Entre os principais pontos discutidos esteve a necessidade de interpretar conjuntamente a Lei nº 6.015/1973 (Lei de Registros Públicos); as alterações promovidas pela Lei nº 14.382/2022; e as disposições do Código Nacional de Normas do Foro Extrajudicial, instituído pelo Provimento nº 149 do CNJ. Segundo a exposição, essa leitura conjunta é fundamental para orientar corretamente os procedimentos realizados pelas serventias.

Alteração de prenome e sobrenome

 

 

Rodrigo Castro apresentou as principais hipóteses de alteração de nome. Entre elas está a possibilidade de mudança de prenome e sobrenome de recém-nascidos, mediante requerimento dos genitores, dentro do prazo de 15 dias após o registro. Em caso de divergência entre os pais, o pedido pode ser encaminhado ao juiz corregedor competente para decisão.

 

 

Também foi abordada a alteração de prenome por pessoa maior e capaz, que pode ser requerida pessoalmente e de forma motivada, independentemente de decisão judicial, conforme a legislação atualmente vigente. A capacitação destacou a mudança de perspectiva em relação ao nome, que passou de uma lógica de maior rigidez para um cenário de maior possibilidade de alteração pela via extrajudicial.

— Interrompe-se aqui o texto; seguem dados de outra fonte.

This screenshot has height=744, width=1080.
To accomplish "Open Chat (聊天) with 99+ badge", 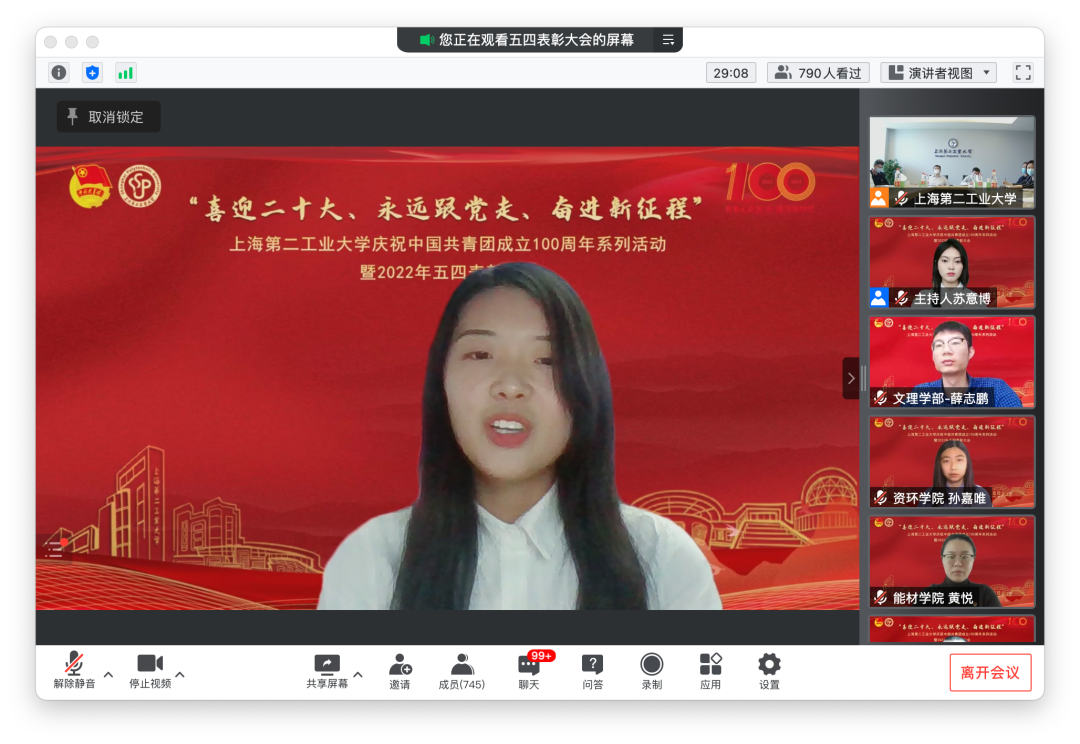I will [x=529, y=671].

Outro ponto de atenção apresentado aos participantes foi a limitação existente para uma nova alteração extrajudicial do prenome. Após realizada uma alteração administrativa, eventual nova mudança deverá ser submetida ao Poder Judiciário.

Diferentes possibilidades de alteração do sobrenome

A capacitação também detalhou as hipóteses de inclusão ou exclusão de sobrenomes previstas no artigo 57 da Lei de Registros Públicos, incluindo situações relacionadas a nomes familiares, casamento, dissolução da sociedade conjugal e relações de criação.

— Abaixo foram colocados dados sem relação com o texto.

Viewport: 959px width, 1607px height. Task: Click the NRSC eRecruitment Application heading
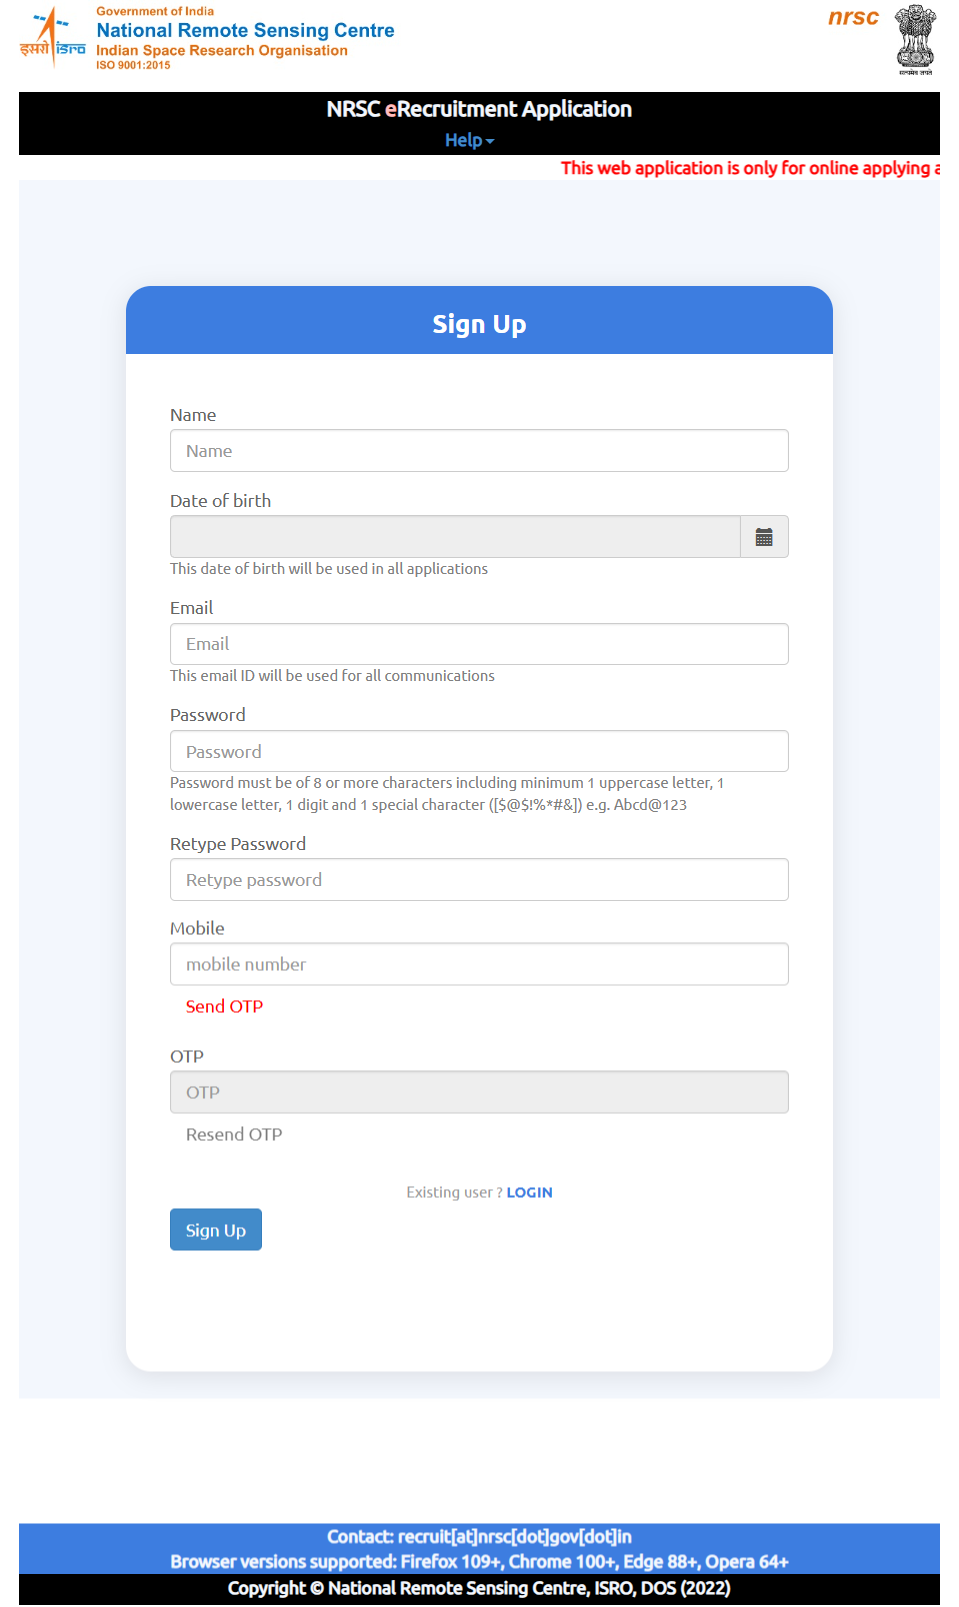(479, 109)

O conteúdo ainda chamou atenção para situações que não estejam expressamente previstas entre essas hipóteses. Nesses casos, o requerimento pode ser apresentado ao Registro Civil, mas a análise dependerá de decisão do juiz corregedor competente quanto à existência de justa causa.

Também foram discutidas situações práticas envolvendo alteração de sobrenome de pais e seus reflexos nos registros dos filhos, inclusive questões relacionadas à cobrança de emolumentos. O tema foi apresentado a partir de casos concretos e diferentes interpretações possíveis, reforçando a importância de analisar cada situação individualmente.

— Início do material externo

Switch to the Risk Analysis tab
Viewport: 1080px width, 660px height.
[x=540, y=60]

Alteração de nome e gênero de pessoas transgênero

Na parte específica sobre pessoas transgênero, o curso abordou as regras atualmente previstas no Provimento nº 149 do CNJ, especialmente os dispositivos relacionados à alteração de prenome e gênero. A exposição destacou o caráter pessoal do requerimento e a necessidade de atenção especial dos profissionais responsáveis pelo atendimento.

Também foi discutida a possibilidade de alteração do sobrenome em conjunto com a mudança de prenome e gênero. A orientação apresentada foi pela análise dos pedidos de forma organizada, considerando que a alteração do nome e gênero e uma eventual mudança de sobrenome podem envolver procedimentos distintos.

O curso ainda tratou de questões atuais e controvertidas relacionadas ao Registro Civil, incluindo a possibilidade de indicação de gênero não binário, tema que, conforme relatado durante a capacitação, possui decisões judiciais recentes e ainda demanda atenção quanto à regulamentação administrativa.

Capacitação voltada à rotina dos cartórios

Mais do que apresentar a legislação, o curso teve como foco a aplicação prática das normas. A proposta foi auxiliar titulares, interinos e colaboradores a identificar os procedimentos adequados diante das situações que chegam diariamente ao balcão das serventias.

A abordagem incluiu exemplos concretos; dúvidas levantadas durante a capacitação e questões relacionadas à documentação; tramitação dos pedidos; averbações; comunicações e emolumentos. A exposição também reforçou a importância de que os profissionais estejam preparados para solucionar, com segurança, as demandas que possam ser resolvidas administrativamente, recorrendo ao juiz corregedor quando a própria regulamentação exigir essa providência.